El enorme desarrollo de la economía trajo un incremento en el lujo y la riqueza de los dueños de las industrias, que eran muy pocos y, por otro lado, aumentó la pobreza de los obreros y trabajadores, que eran dueños sólo de su fuerza de trabajo, esta característica en el modelo de producción aún se manifiesta en la economía actual al igual que la degradación de los recursos por su voraz explotación.
El crecimiento de la población durante el siglo XVIII, gracias a la mejora de la alimentación y a la disminución de la mortalidad, incrementó la demanda de productos y la mano de obra disponible.

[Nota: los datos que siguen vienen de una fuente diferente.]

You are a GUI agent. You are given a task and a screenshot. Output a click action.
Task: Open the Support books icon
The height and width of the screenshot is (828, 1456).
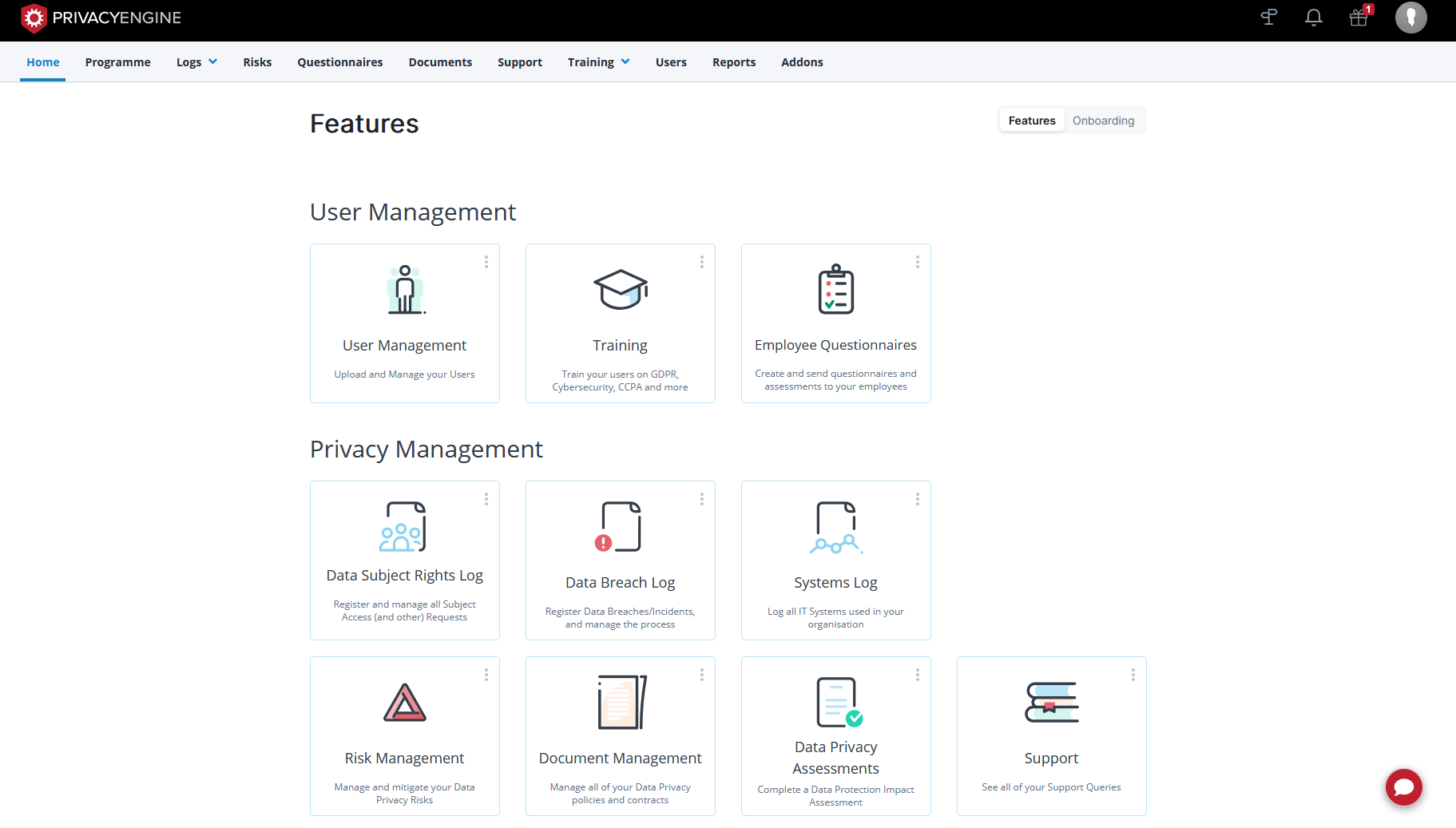pyautogui.click(x=1051, y=703)
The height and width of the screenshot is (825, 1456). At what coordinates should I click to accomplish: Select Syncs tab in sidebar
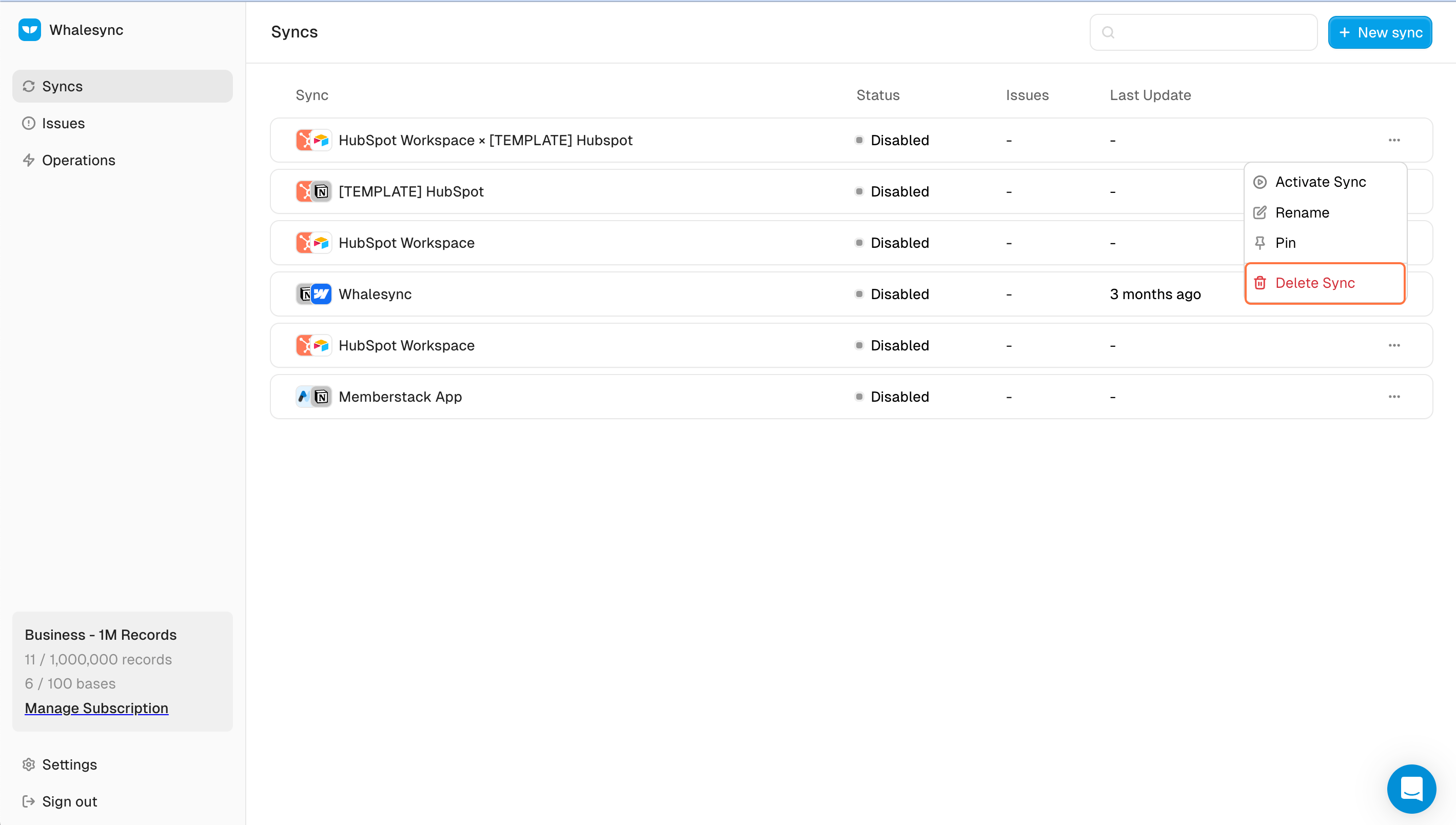click(62, 86)
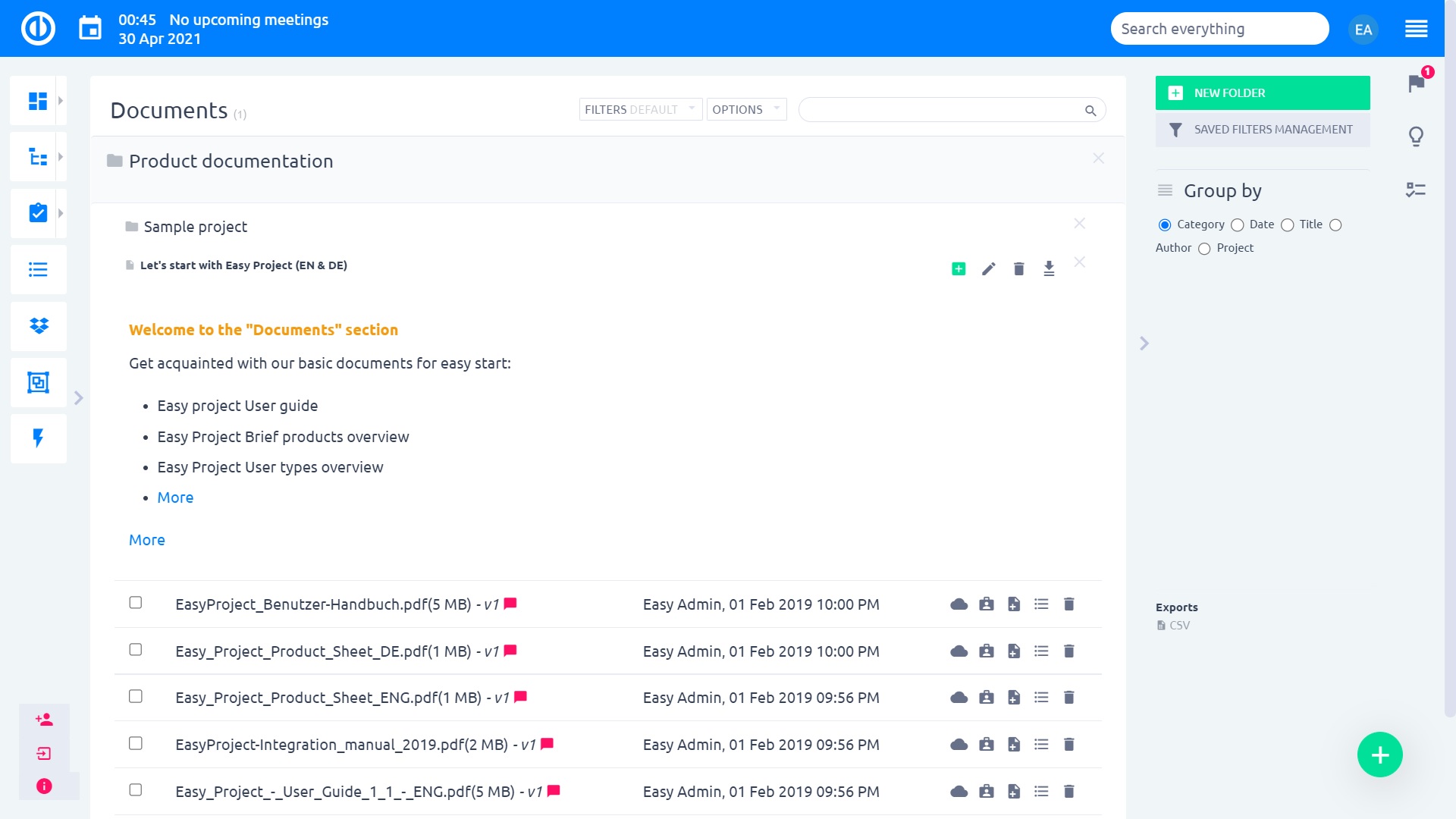This screenshot has width=1456, height=819.
Task: Click the documents search input field
Action: point(940,110)
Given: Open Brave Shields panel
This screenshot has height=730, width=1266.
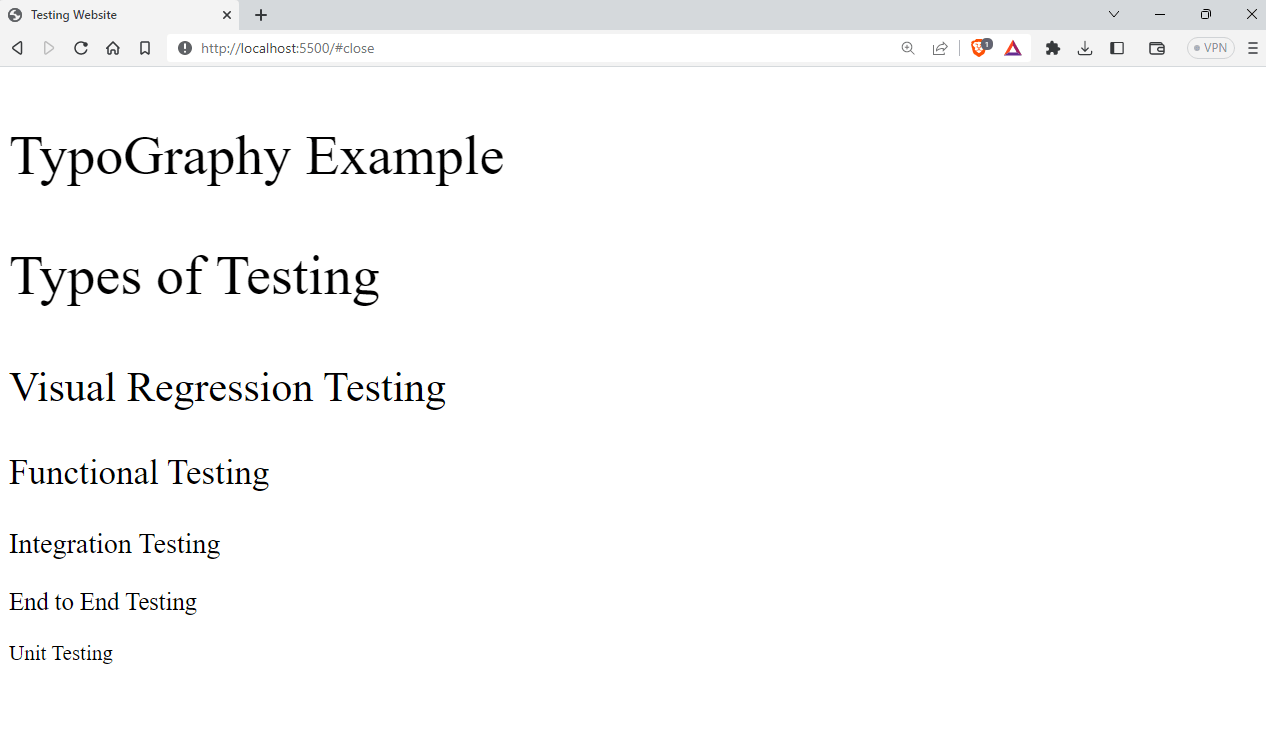Looking at the screenshot, I should [979, 47].
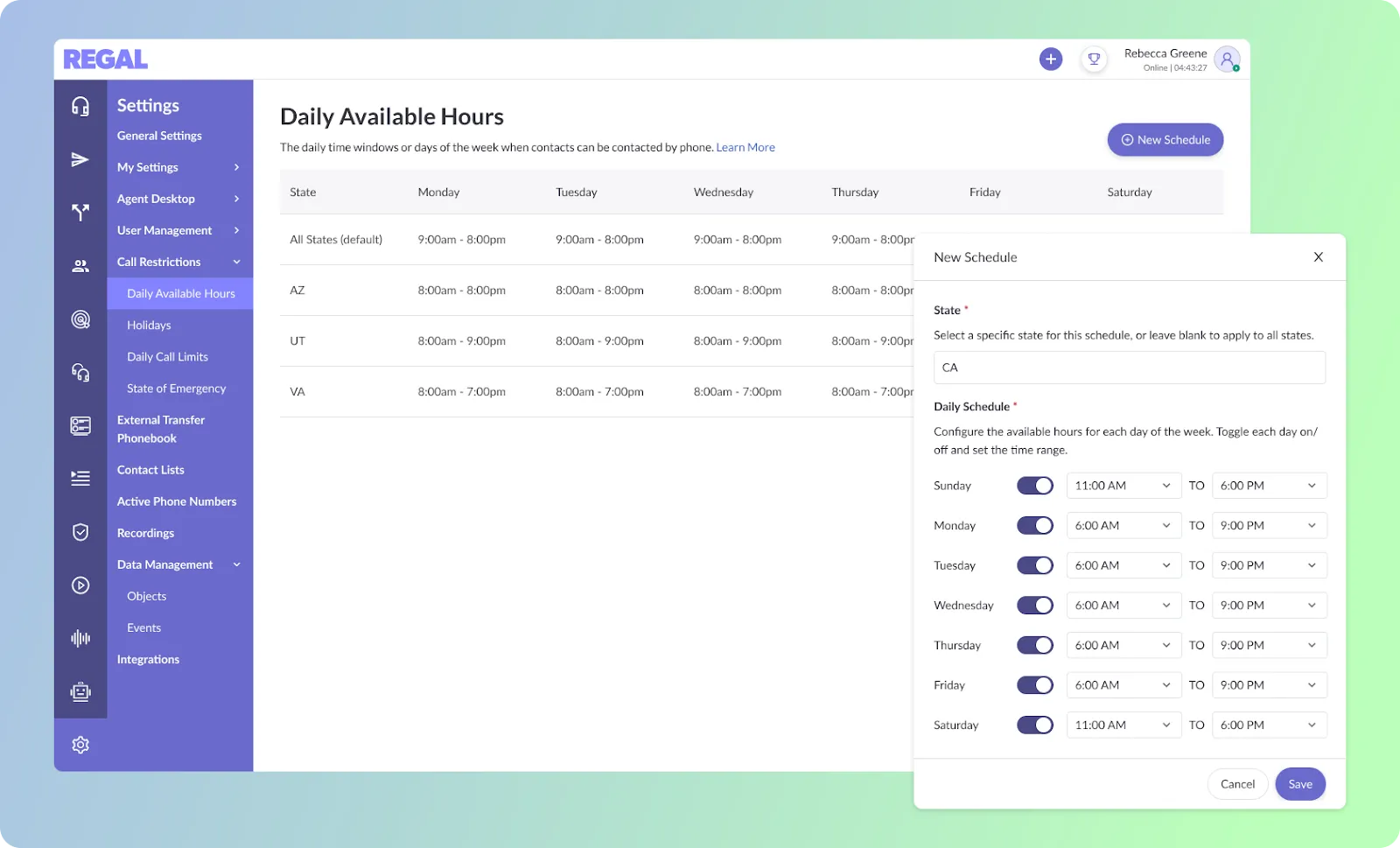The height and width of the screenshot is (848, 1400).
Task: Open the robot icon in sidebar
Action: point(80,692)
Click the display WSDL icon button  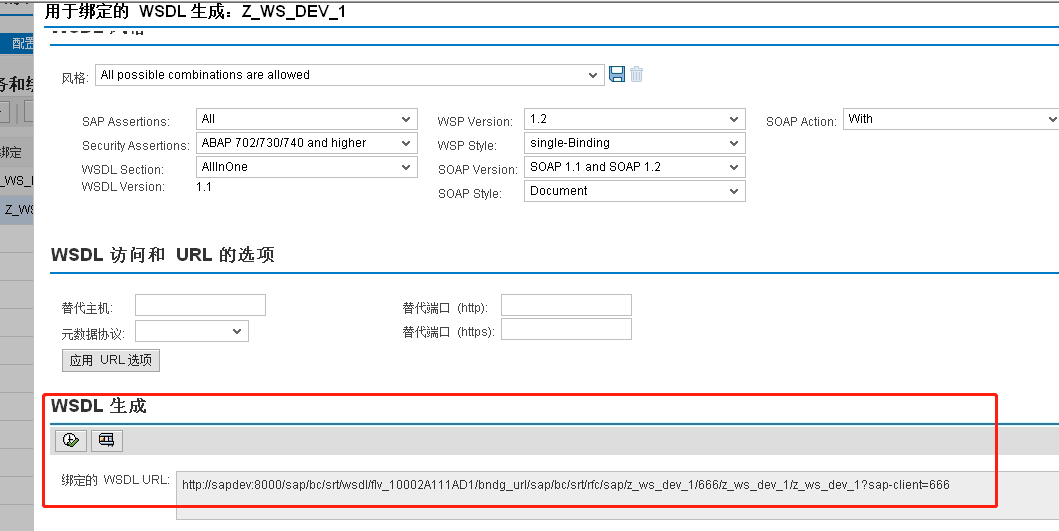(x=106, y=440)
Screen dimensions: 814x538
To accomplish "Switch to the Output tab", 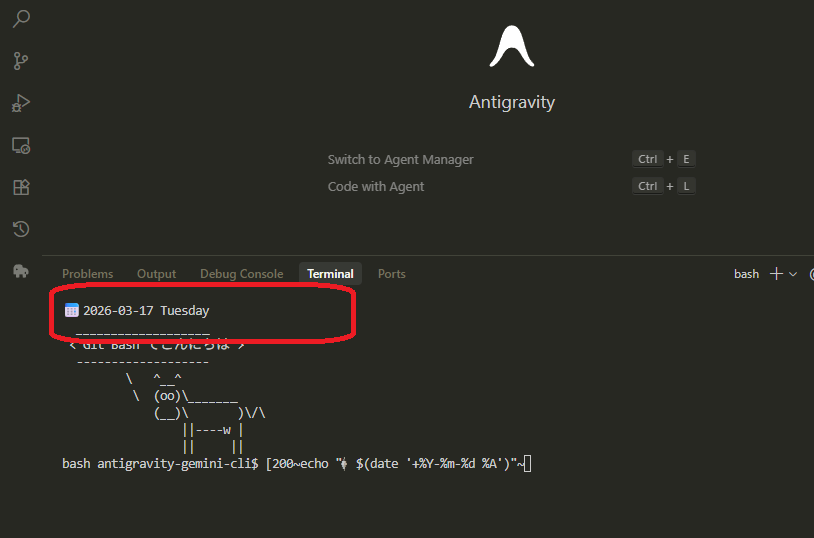I will click(156, 274).
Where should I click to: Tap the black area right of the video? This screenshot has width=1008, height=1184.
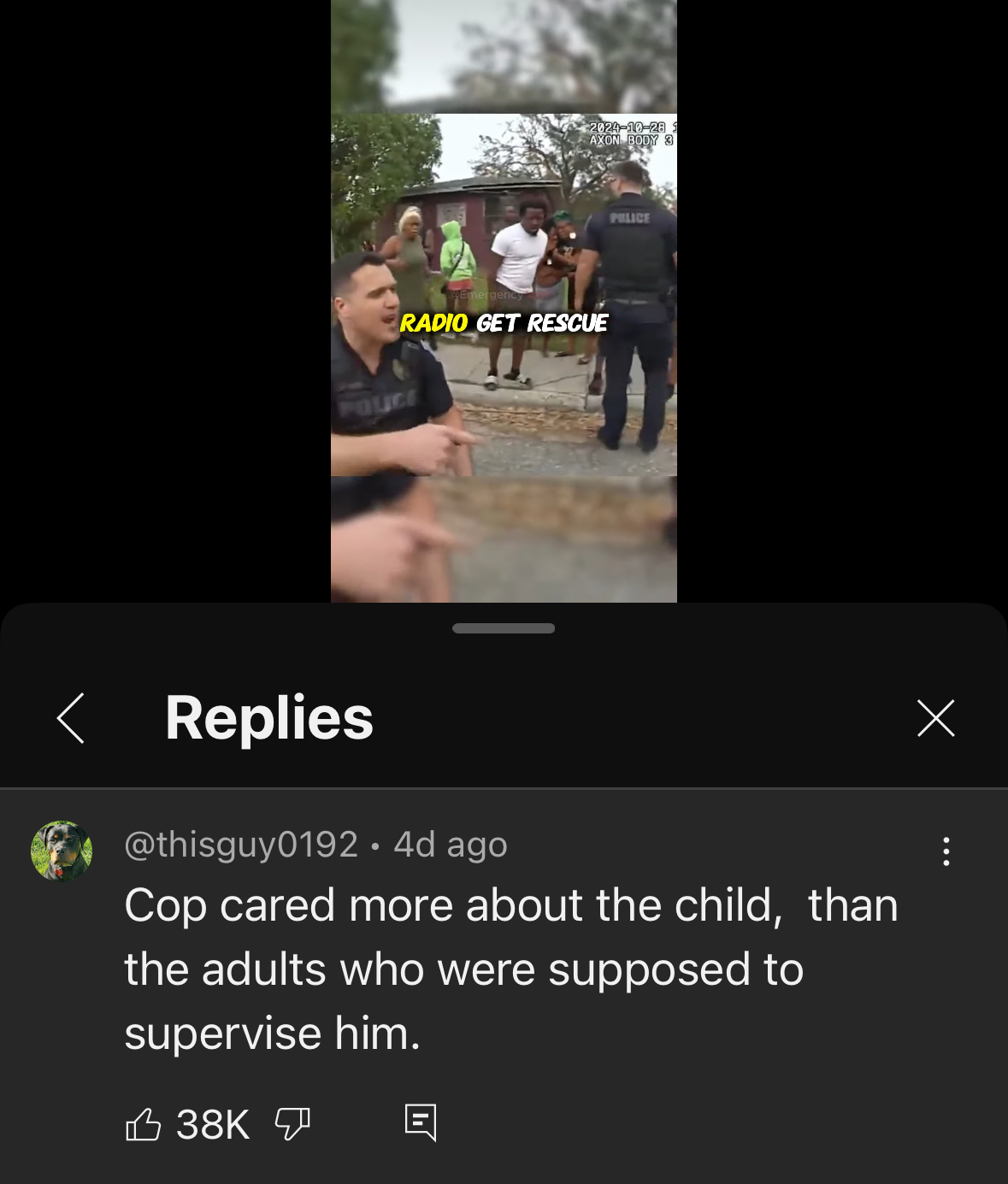pos(842,301)
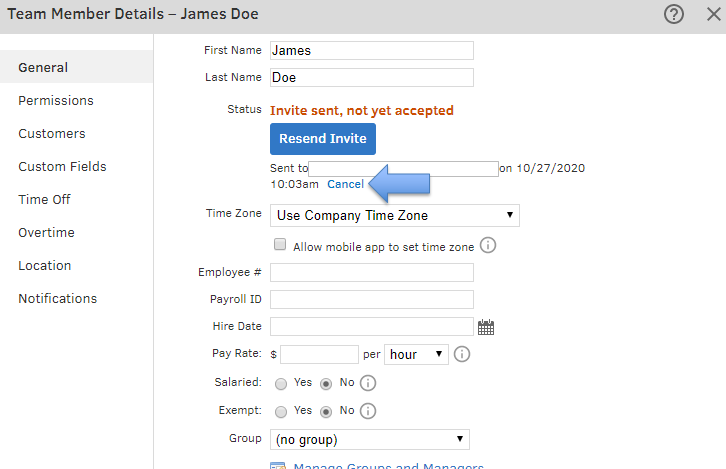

Las actividades económicas han configurado históricamente la morfología y funcionalidad de las ciudades, territorios y regiones, desde los barrios de artesanos que marcan la fisonomía de partes de la ciudad antigua, medieval y moderna, a las posteriores poblaciones preindustriales surgidas en la proximidad de fuentes de energía y materias primas, o hasta la configuración de áreas urbanas y colonias destinadas a la industria masiva en los siglos XIX y XX.
Los paisajes urbanos industriales constituyen una herencia de las funciones urbanas de la ciudad, y posibilitan el análisis de su cualidad como producto cultural derivado de los usos económicos asumidos a lo largo de la historia o en un momento determinado del tiempo.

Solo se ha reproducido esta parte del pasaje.